In our discussion of what role the Fed’s MBS purchases played in the leadup to today’s red hot US housing market, we showed that mortgage lending, not QE, was the crucial driver (and still is).
This is where government intervention can help, by encouraging private sector banks to make more loans.

In the case of housing, this happens because the Fed’s MBS purchases incentivize mortgage lenders to make mortgages (compliant with Government Sponsored Enterprises (GSEs) requirements) and sell them to the GSEs.
The GSEs then securitize them into MBS and issue those MBS to the market, where holders can sell them to the Fed (through the primary dealers). At the end of the day, the Fed stimulates mortgage supply, albeit in a roundabout way, and have quite possibly turbocharged US house prices.
Unfortunately, the other portion of QE, that is the purchases of USTs, does not, and has not stimulated loan demand.
We have seen this with commercial and industrial loans for businesses, and the same general environment of risk aversion is mirrored in banks’ loan activity with consumers.

Looking at the chart, you can see that the amount of consumer loans has yet to recover to its pre-Covid level.
However, unlike commercial and industrial loan volume, which is still falling, consumer loans have at least moved off their pandemic lows, with growth rates turning positive at the end of April ‘21.
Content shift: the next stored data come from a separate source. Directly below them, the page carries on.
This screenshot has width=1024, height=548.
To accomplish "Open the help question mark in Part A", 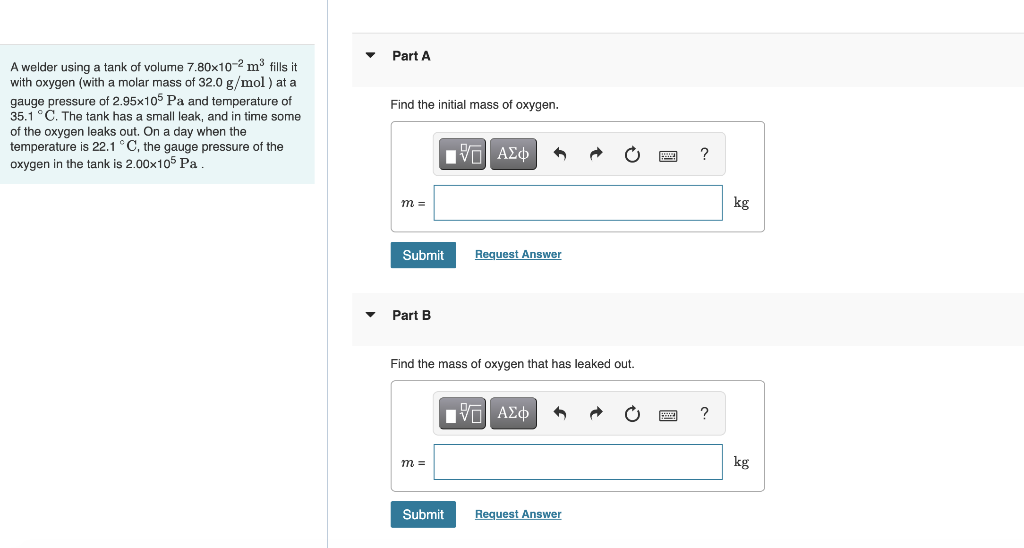I will [x=704, y=154].
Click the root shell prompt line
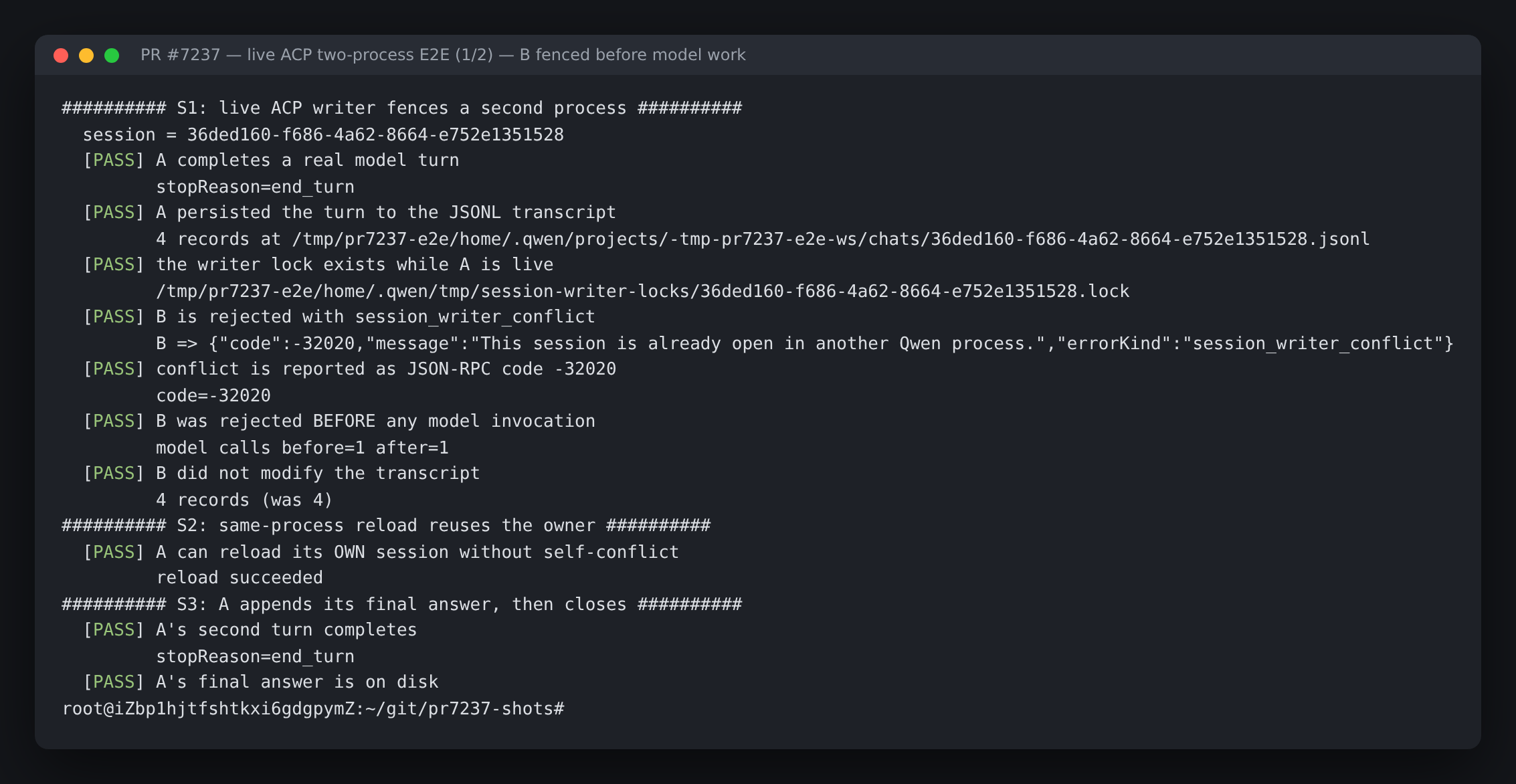The height and width of the screenshot is (784, 1516). pos(313,708)
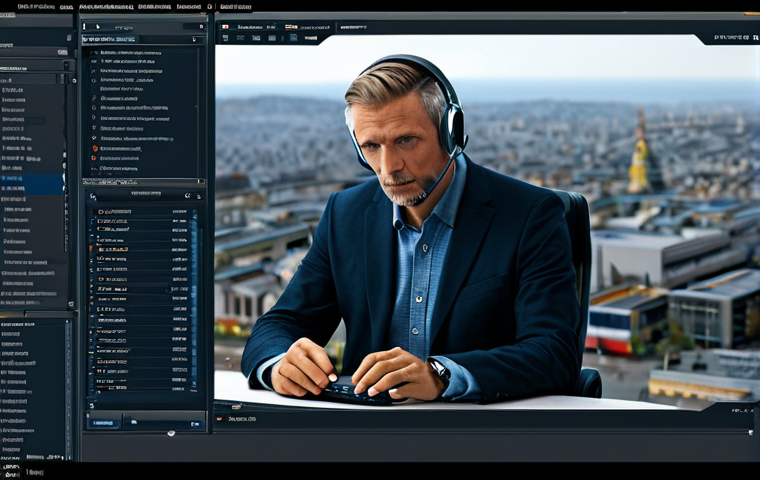The image size is (760, 480).
Task: Select the highlighted light-blue icon below preview tabs
Action: 293,37
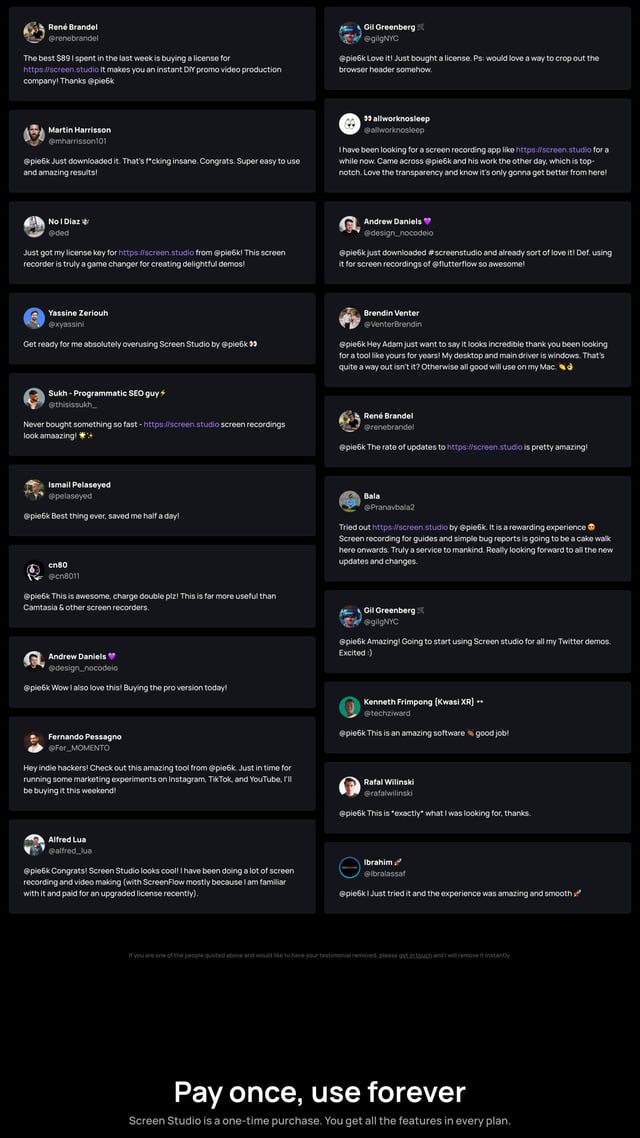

Unlike with MBS purchases, banks cannot directly or indirectly sell their business and consumer loans to the Fed.
Firstly, the Fed does not, and probably will not directly purchase loans from banks. If, and this is a very big if, the Fed ever does decide to purchase business and consumer loans from banks, it will likely choose to purchase them in a securitized form, for example Credit Loan Obligations (CLOs).
Secondly, there are no quasi government entities like the GSEs who exist to purchase these types of loans in order to securitize them.
The GSEs are a key part of the MBS purchase channel, as they not only give banks an avenue to sell their mortgages, they also provide a quasi-official US Federal Government guarantee on the mortgages they purchase and use in their securitizations.
Consequently, both the Fed and banks need the GSEs.
The Fed, because they perceive quasi-official US government backing as mitigating the risk of holding MBS. And the banks, because the GSEs are a ready buyer of the mortgages they make for as long as the Fed keeps purchasing MBS.